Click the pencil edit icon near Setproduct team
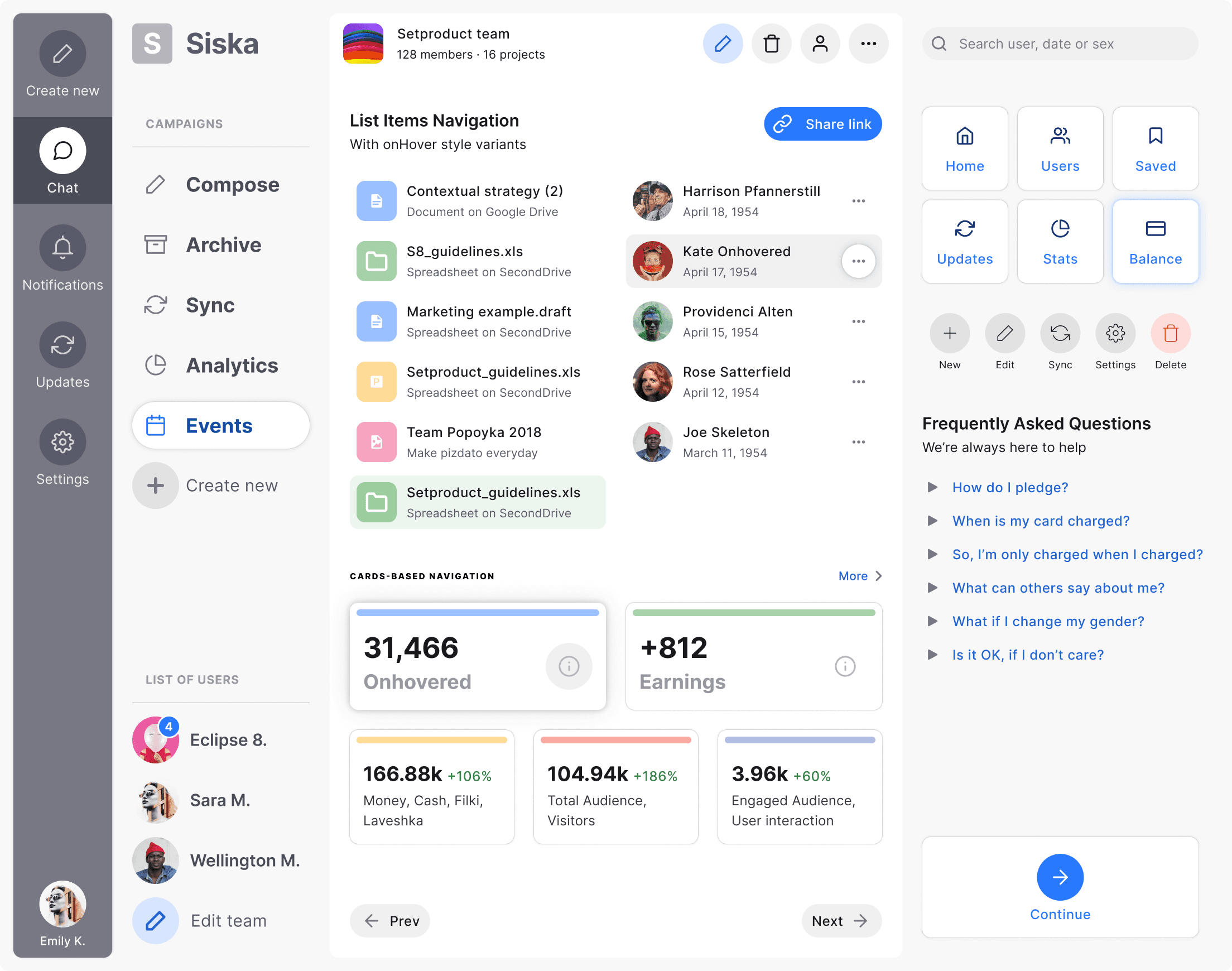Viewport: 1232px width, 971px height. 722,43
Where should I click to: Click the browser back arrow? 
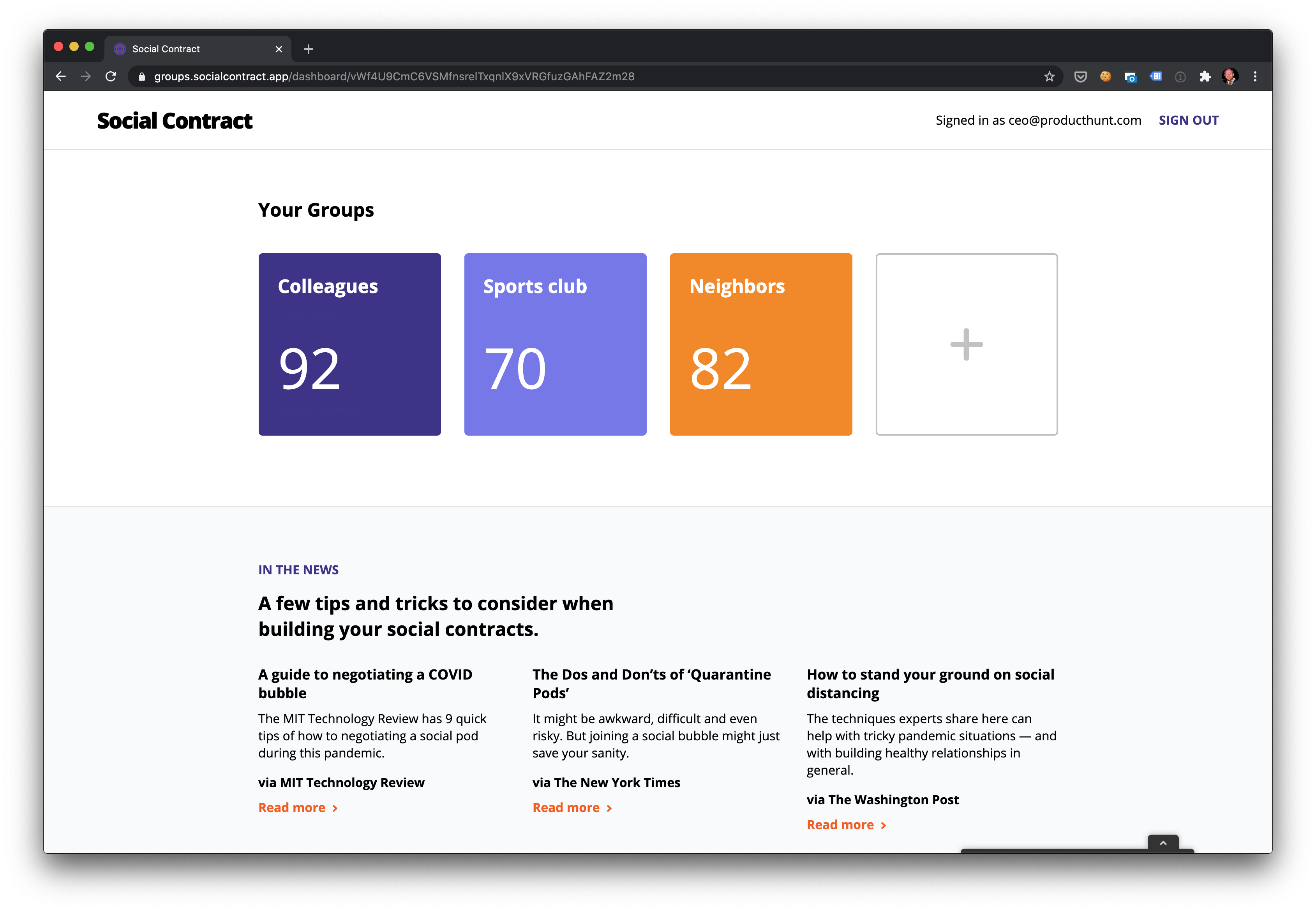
---
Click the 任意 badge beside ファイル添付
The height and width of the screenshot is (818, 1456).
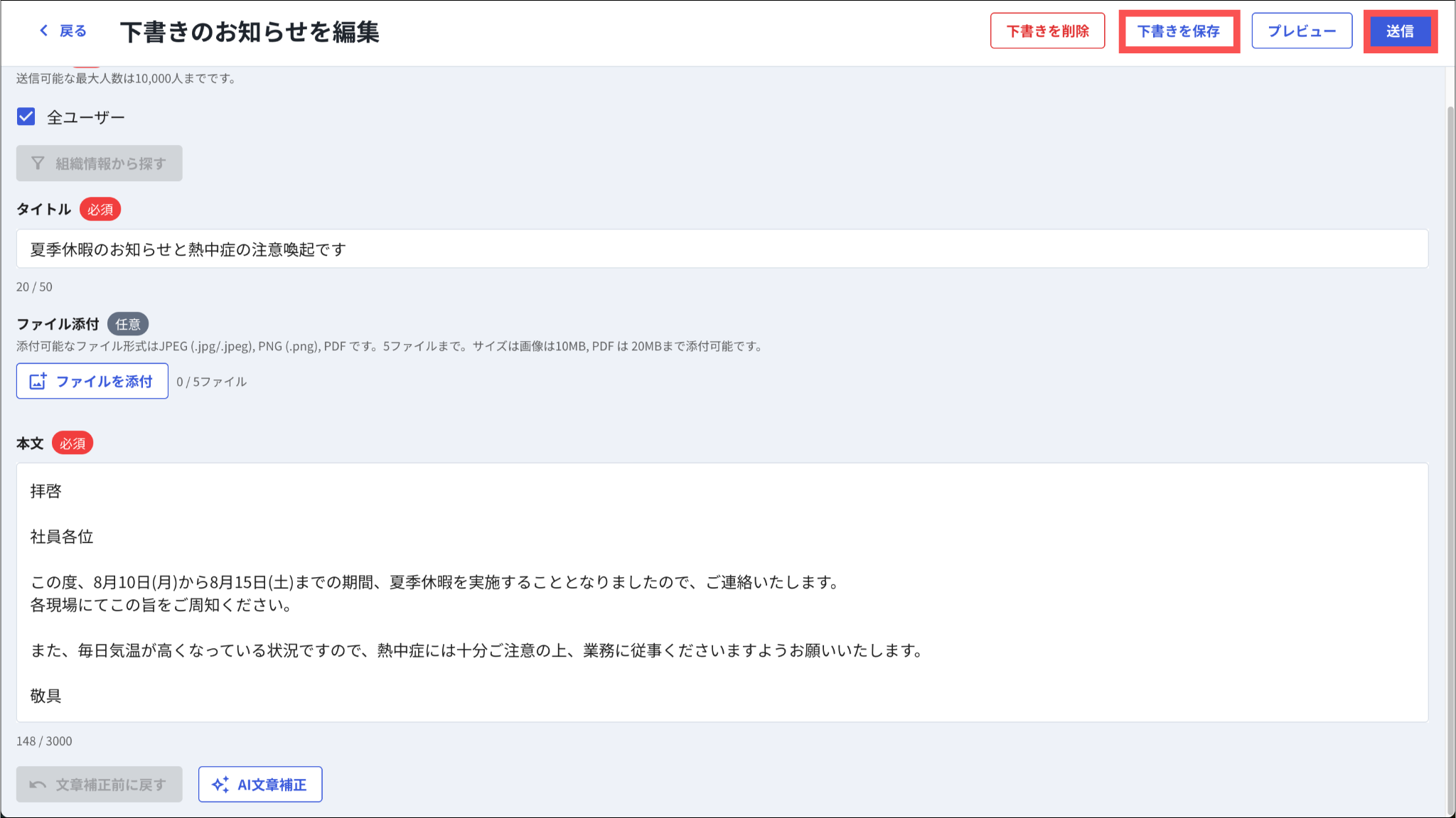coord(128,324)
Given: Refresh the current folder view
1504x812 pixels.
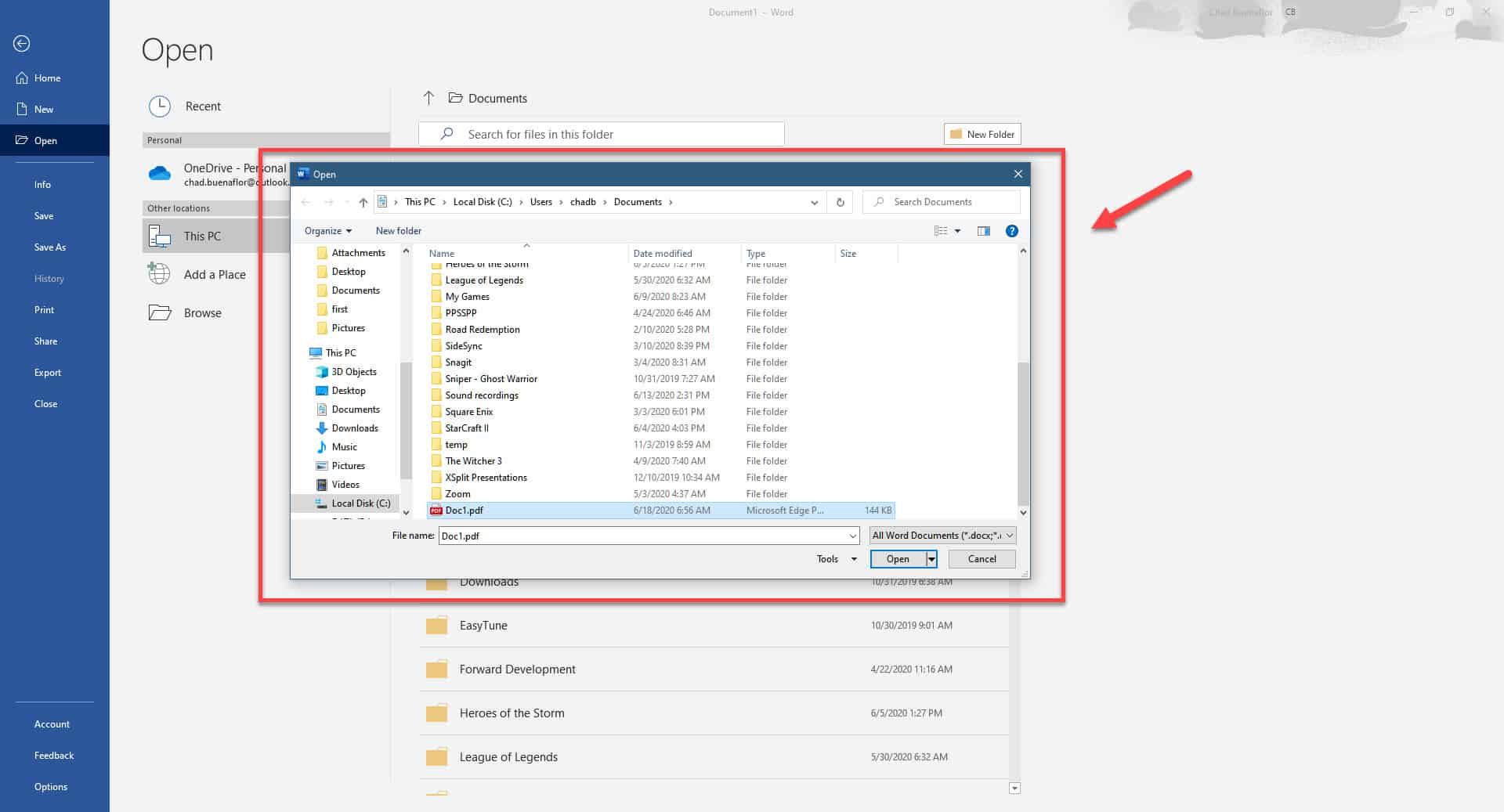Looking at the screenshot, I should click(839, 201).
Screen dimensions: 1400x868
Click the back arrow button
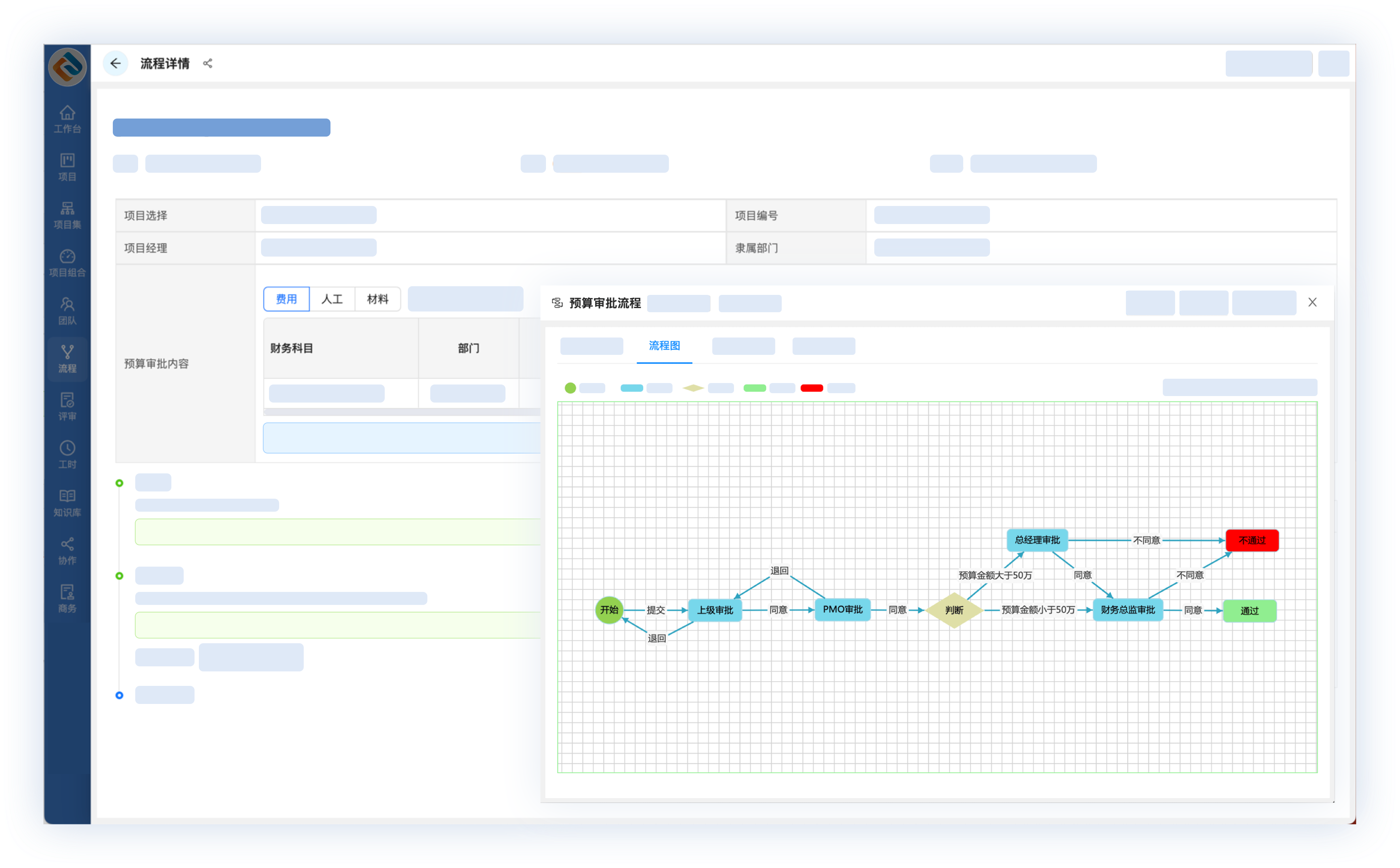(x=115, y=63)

== What you will do ==
The lines above from the line with "Click the pencil" through the line with "Where should I" are to be given again word for word, with no pictures among them.

== Output below ==
Click the pencil edit icon near Setproduct team
Viewport: 1232px width, 971px height. 722,43
Where should I click to: Click the browser back arrow? 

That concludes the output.